Exercise details ▸ Write out, word for word, only the lines from the one with "Đăng ký 789F (737, 1569)" to the end of the data below.

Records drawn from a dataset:

^^^^^^^^^^^^^^^^

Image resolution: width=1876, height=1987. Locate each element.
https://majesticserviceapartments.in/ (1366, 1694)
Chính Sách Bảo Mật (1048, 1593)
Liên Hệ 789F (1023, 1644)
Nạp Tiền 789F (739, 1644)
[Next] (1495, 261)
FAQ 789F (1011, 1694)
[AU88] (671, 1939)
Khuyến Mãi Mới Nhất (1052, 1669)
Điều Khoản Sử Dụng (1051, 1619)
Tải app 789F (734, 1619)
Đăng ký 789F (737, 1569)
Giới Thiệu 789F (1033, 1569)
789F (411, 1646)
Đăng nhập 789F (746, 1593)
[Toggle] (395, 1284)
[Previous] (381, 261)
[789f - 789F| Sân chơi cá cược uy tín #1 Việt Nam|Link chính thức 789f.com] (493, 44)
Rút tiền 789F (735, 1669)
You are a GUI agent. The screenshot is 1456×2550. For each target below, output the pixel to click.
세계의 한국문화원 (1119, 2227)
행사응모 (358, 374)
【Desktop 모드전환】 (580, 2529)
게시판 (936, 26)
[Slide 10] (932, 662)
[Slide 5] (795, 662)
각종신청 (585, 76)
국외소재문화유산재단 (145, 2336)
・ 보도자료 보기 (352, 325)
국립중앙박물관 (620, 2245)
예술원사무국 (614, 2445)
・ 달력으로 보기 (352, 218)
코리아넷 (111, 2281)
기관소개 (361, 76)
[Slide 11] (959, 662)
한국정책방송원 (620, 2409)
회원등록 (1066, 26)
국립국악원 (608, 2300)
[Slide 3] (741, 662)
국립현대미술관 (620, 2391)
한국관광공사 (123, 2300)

^^^^^^^^^^^^^^^^

Output for this task ▸
Đăng ký 789F (737, 1569)
Giới Thiệu 789F (1033, 1569)
789F (411, 1646)
Đăng nhập 789F (746, 1593)
[Toggle] (395, 1284)
[Previous] (381, 261)
[789f - 789F| Sân chơi cá cược uy tín #1 Việt Nam|Link chính thức 789f.com] (493, 44)
Rút tiền 789F (735, 1669)
You are a GUI agent. The screenshot is 1456×2550. For each target below, output the pixel to click.
세계의 한국문화원 (1119, 2227)
행사응모 (358, 374)
【Desktop 모드전환】 (580, 2529)
게시판 (936, 26)
[Slide 10] (932, 662)
[Slide 5] (795, 662)
각종신청 (585, 76)
국외소재문화유산재단 (145, 2336)
・ 보도자료 보기 (352, 325)
국립중앙박물관 (620, 2245)
예술원사무국 (614, 2445)
・ 달력으로 보기 (352, 218)
코리아넷 (111, 2281)
기관소개 (361, 76)
[Slide 11] (959, 662)
한국정책방송원 (620, 2409)
회원등록 (1066, 26)
국립국악원 (608, 2300)
[Slide 3] (741, 662)
국립현대미술관 (620, 2391)
한국관광공사 (123, 2300)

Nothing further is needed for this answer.